La bellezza non è che il disvelamento di una tenebra caduta e della luce che ne è venuta fuori.
Alda Merini

martedì 26 marzo 2013

Per uno strano equivoco, per una specie di trasposizione o qui-pro-quo dell'intelletto, vi sentirete divenir voi stessi fumo


I suoni hanno un colore, i colori una musica. Le note musicali sono numeri e risolvete con rapidità fulminea via via che la musica fluisce nel vostro orecchio calcoli aritmetici che hanno del prodigio.

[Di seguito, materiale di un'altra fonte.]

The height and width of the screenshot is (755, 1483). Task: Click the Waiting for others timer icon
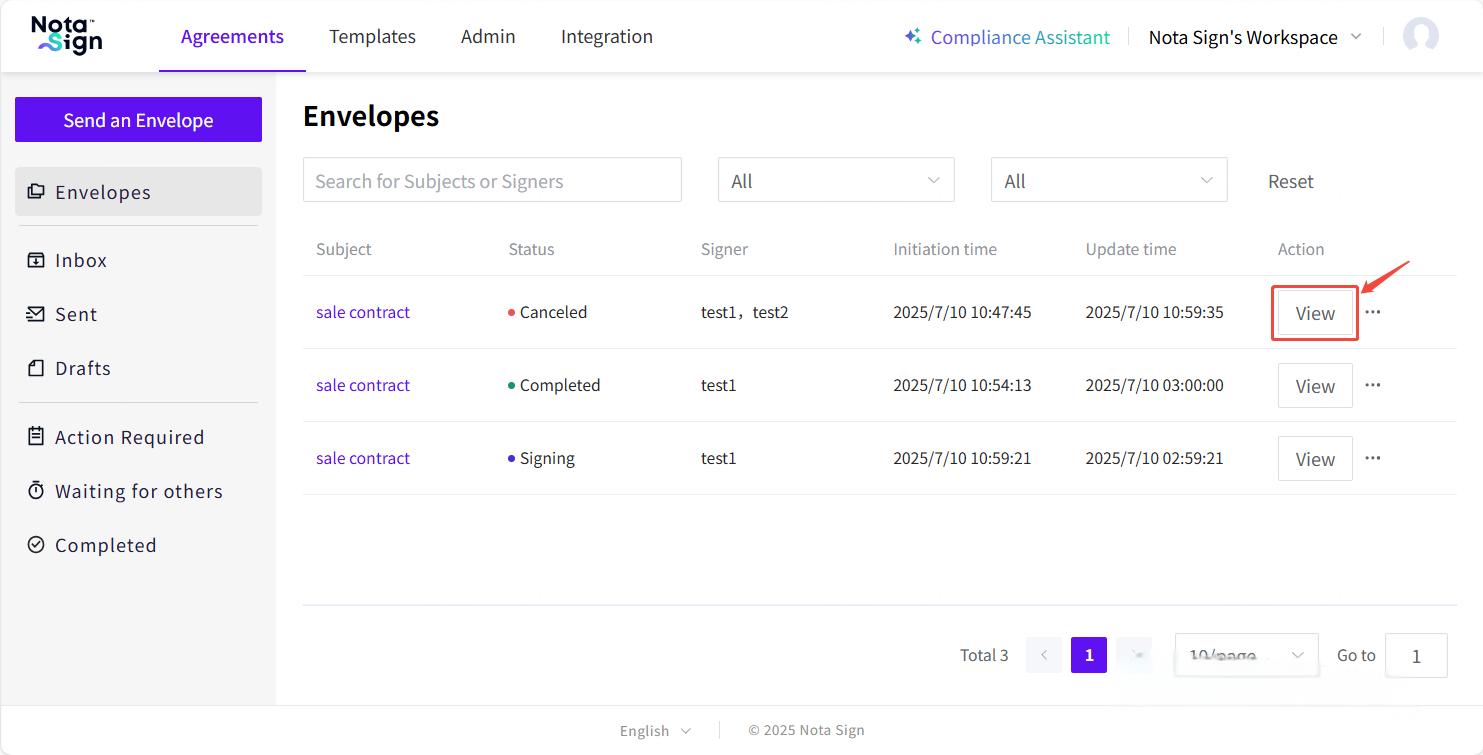coord(36,491)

Siete seduti e fumate; credete di essere seduti sulla vostra pipa, e siete voi che la vostra pipa fuma; siete voi che vi esalate sotto forma di nuvole azzurrognole.

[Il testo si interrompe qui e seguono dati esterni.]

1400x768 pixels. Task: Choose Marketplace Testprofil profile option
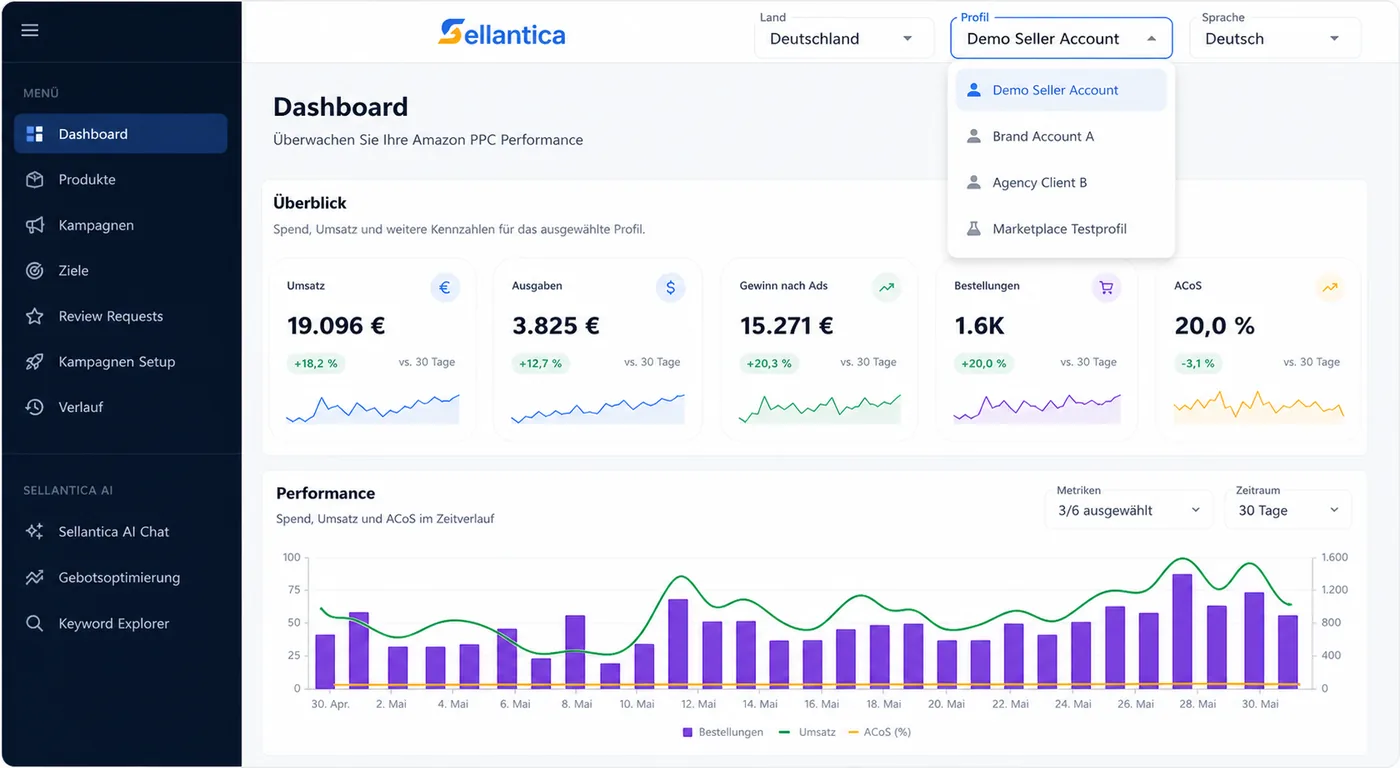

Vi trovate bene, una sola cosa vi preoccupa e vi inquieta. Come farete ad uscire dalla vostra pipa? Questa fantasia dura un'eternità. Con grande sforzo un intervallo di lucidità vi permette di guardare il pendolo. L'eternità è durata un minuto. Siete presi in un'altra corrente di idee; sarete presi per un minuto nel suo vivente gorgo, e questo minuto sarà ancora una eternità. Le proporzioni del tempo e dell'essere sono disturbate dall'innumerevole moltitudine e dall'intensità delle sensazioni e delle idee. Si vivono parecchie vite d'uomo nello spazio di un'ora. Allo stesso modo l'uccello che si libra in fondo all'azzurro rappresenta prima l'immortale desiderio di librarsi sopra le cose umane, ma poi già siete l'uccello stesso. Vi penso seduti a fumare. La vostra attenzione planerà un po' troppo a lungo sulle volute azzurrine che si innalzano dalla vostra pipa. L'idea di un'evaporazione lenta, successiva, eterna, diverrà padrona della vostra mente e applicherete presto quest'idea ai vostri pensieri e alla vostra materia pensante. Per uno strano equivoco, per una specie di trasposizione o qui-pro-quo dell'intelletto, vi sentirete divenir voi stessi fumo.